▶ **Exercise brief**
Which lines run from the line containing "Where should I click to: Check" through the end of the records below? Reproduce them exactly, and nothing else.

(Stored data)
■ ■ ■ ■ ■ ■ ■
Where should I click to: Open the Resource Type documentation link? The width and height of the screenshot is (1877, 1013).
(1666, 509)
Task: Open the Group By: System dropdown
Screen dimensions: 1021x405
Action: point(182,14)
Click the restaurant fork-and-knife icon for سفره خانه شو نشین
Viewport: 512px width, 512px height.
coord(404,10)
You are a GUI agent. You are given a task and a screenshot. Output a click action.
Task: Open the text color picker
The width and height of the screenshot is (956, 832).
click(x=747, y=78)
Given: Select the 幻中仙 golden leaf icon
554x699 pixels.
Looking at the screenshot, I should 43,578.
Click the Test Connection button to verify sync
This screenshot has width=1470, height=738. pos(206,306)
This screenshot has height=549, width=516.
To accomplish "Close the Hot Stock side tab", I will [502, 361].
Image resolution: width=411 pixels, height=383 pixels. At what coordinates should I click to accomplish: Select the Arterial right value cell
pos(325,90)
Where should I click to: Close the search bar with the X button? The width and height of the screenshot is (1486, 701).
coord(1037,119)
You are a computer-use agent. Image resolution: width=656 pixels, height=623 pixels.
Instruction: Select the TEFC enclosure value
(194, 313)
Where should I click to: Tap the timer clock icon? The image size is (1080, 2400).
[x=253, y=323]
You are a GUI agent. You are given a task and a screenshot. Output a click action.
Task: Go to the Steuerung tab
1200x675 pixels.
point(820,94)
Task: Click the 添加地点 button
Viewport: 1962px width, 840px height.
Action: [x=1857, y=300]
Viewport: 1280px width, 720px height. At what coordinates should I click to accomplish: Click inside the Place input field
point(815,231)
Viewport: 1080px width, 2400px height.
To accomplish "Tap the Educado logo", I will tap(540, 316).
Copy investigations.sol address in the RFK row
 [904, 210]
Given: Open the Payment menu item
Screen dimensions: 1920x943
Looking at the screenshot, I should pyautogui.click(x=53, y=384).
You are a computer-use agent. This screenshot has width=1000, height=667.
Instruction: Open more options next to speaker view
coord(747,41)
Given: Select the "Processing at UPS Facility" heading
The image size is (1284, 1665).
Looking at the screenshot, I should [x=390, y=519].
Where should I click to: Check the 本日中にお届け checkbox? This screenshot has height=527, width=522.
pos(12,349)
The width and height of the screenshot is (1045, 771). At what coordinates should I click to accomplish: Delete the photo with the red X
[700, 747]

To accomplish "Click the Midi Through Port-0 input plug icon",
■ ■ ■ ■ ■ ■ ■
▶ **Task result**
Where should I click to: Check the 本日中にお届け checkbox? This screenshot has height=527, width=522.
pos(12,349)
The width and height of the screenshot is (1045, 771). At what coordinates should I click to accomplish: Delete the photo with the red X
[700, 747]

To accomplish "Click the Midi Through Port-0 input plug icon",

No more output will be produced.